Land
Berlin-Brandenburg
Sozialgericht
LSG Berlin-Brandenburg
Sachgebiet
Sozialhilfe
Abteilung
15
1. Instanz
SG Neuruppin (BRB)
Aktenzeichen
S 14 SO 53/06 PKH
Datum
2. Instanz
LSG Berlin-Brandenburg
Aktenzeichen
L 15 B 245/06 SO PKH
Datum
3. Instanz
Bundessozialgericht
Aktenzeichen
-
Datum
-
Kategorie
Beschluss
Auf die Beschwerde des Klägers wird der Beschluss des Sozialgerichts Neuruppin aufgehoben. Dem Kläger wird für das Verfahren vor dem Sozialgericht Prozesskostenhilfe ohne Ratenzahlung gewährt und Rechtsanwalt J L, Bstr., Z beigeordnet. Kosten des Beschwerdeverfahrens sind nicht zu erstatten.
Gründe:
Die Beschwerde ist begründet, denn sämtliche Voraussetzungen für die Gewährung von Prozesskostenhilfe sind erfüllt (§ 73 a Sozialgerichtsgesetz – SGG – i. V. m. §§ 114 ff Zivilprozessordnung – ZPO –).

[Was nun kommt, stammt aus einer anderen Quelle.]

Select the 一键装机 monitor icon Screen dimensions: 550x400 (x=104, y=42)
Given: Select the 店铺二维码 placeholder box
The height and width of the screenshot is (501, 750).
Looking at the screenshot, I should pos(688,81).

Der Kläger kann die Kosten der Prozessführung aus seiner dem Regelbedarf unterschreitenden Erwerbsunfähigkeitsrente nicht aufbringen, die Vertretung durch einen Rechtsanwalt ist angesichts der komplexen Sach- und Rechtslage erforderlich, und die Rechtsverfolgung hat im Besonderen auch hinreichende Aussicht auf Erfolg.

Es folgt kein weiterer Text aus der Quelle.